Several decades later, from 1756 to 1781, Jacob Philadelphia performed feats of magic, sometimes under the guise of scientific exhibitions, throughout Europe and Russia. Baron Carl Reichenbach’s experiments with his Odic force appeared to be an attempt to bridge the gap between magic and science.
I was always interested in the ancient belief in magic from the perspective of history. It was always amazing to learn how different cultures tried to attach to natural phenomenon supernatural powers. After all, magic, sometimes also known as sorcery, was formed as the whole conceptual system that asserted human ability to control the natural world, including events, objects, people, and physical phenomena, through mystical, paranormal or supernatural means. The term can also refer to the practices employed by a person asserting this influence, and to beliefs that explain various events and phenomena in such terms. Even today, as well as in the past, in many cultures, magic is under pressure from, and in competition with, scientific and religious conceptual systems. As a web analyst I had to go through so many Internet documents to understand how ancients view magic. I learned many things about magic when I was doing a new salvo of researches for my web analytics company.

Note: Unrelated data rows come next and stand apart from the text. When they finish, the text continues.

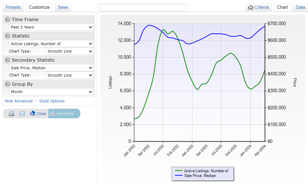Image resolution: width=308 pixels, height=184 pixels.
Task: Open help for Secondary Statistic
Action: click(x=8, y=60)
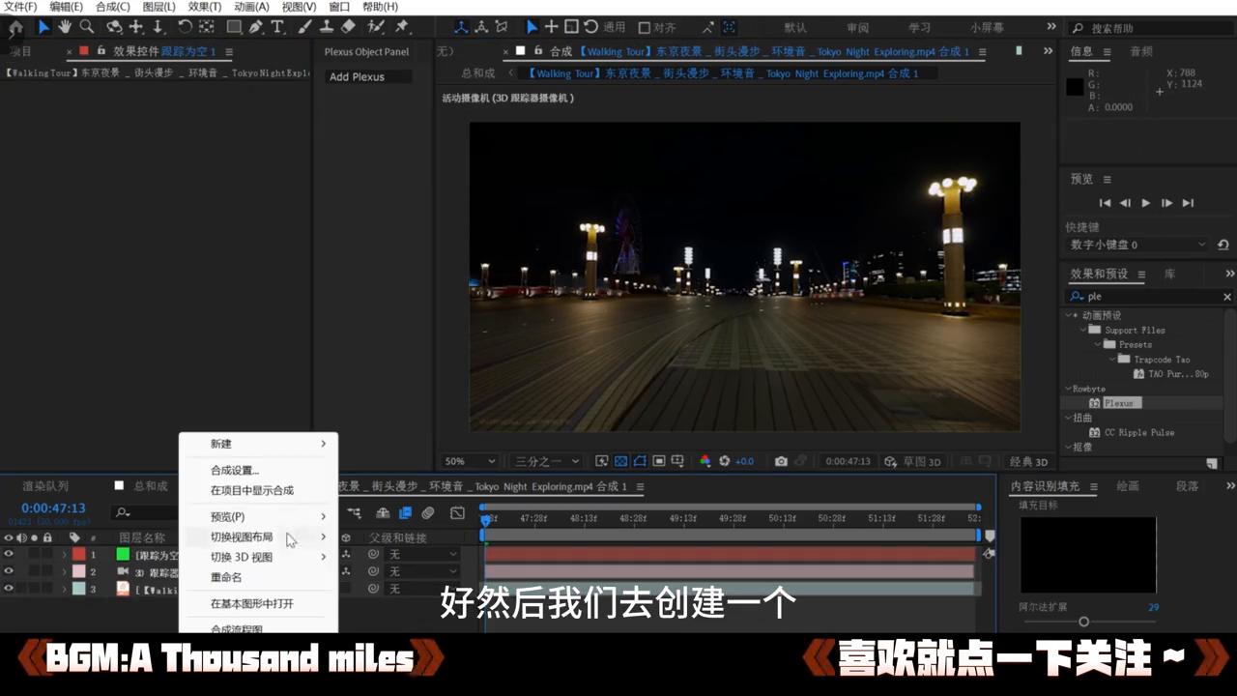Open the 效果 menu in the menu bar
This screenshot has width=1237, height=696.
coord(207,7)
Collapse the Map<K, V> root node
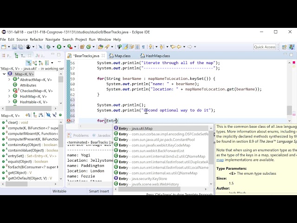Screen dimensions: 297x223 4,74
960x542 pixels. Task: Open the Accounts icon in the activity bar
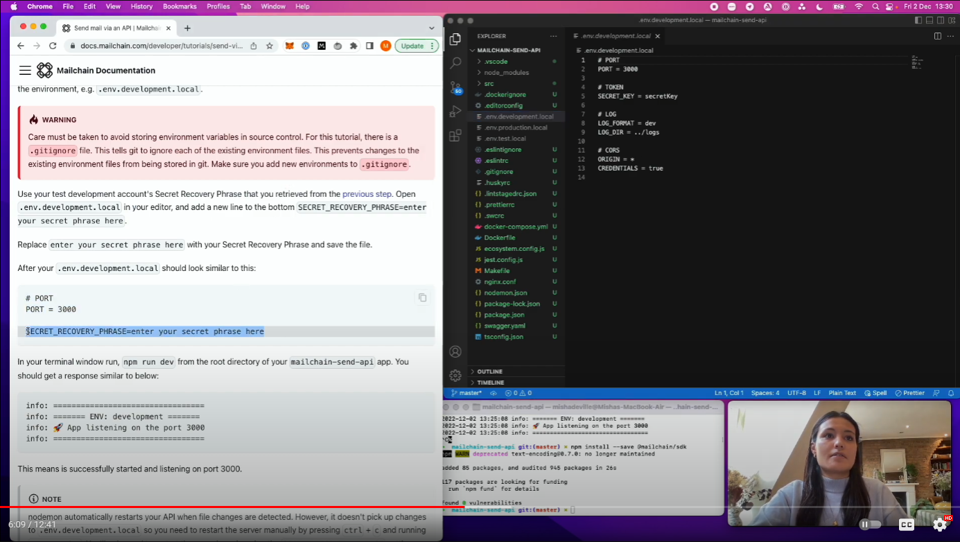pyautogui.click(x=455, y=351)
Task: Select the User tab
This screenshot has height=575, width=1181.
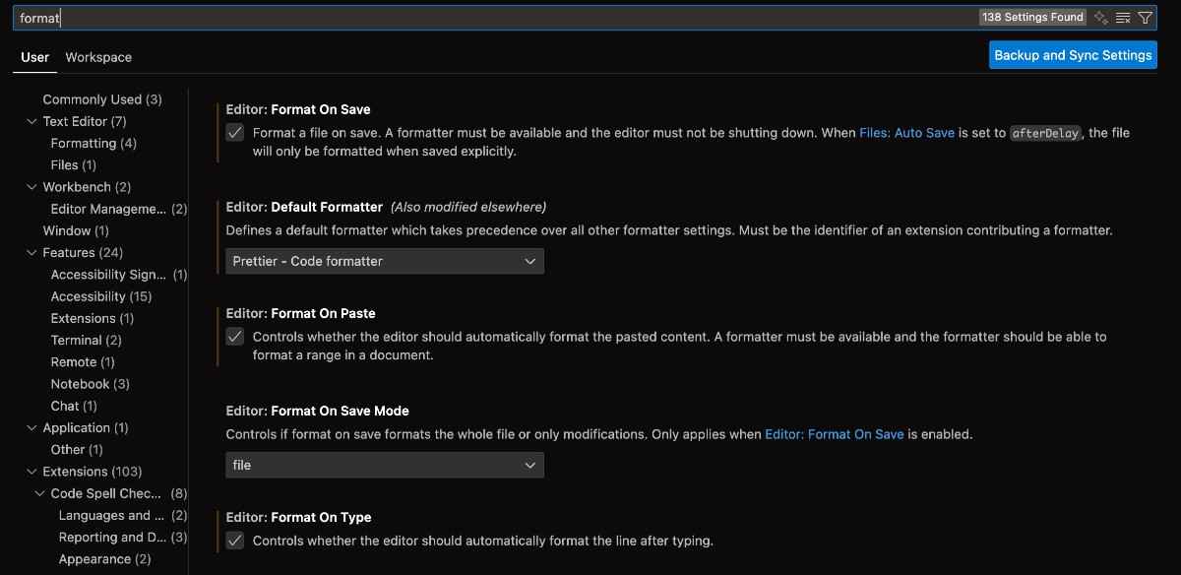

So, let's start with the land of magic, India. All in all, it has been often stated that India is a land of magic, both supernatural and mundane. Hinduism is one of the few religions that has sacred texts like the Vedas that discuss both white and black magic. There are Vedas that deals with mantras that can be used for both good and bad. The word mantrik in India literally means "magician" since the mantrik usually knows mantras, spells, and curses which can be used for or against forms of magic. Many ascetics after long periods of penance and meditation are alleged to attain a state where they may utilize supernatural powers. However, many say that they choose not to use them and instead focus on transcending beyond physical power into the realm of spirituality. Many wizards, called siddhars are said to have performed miracles that would ordinarily be impossible to perform.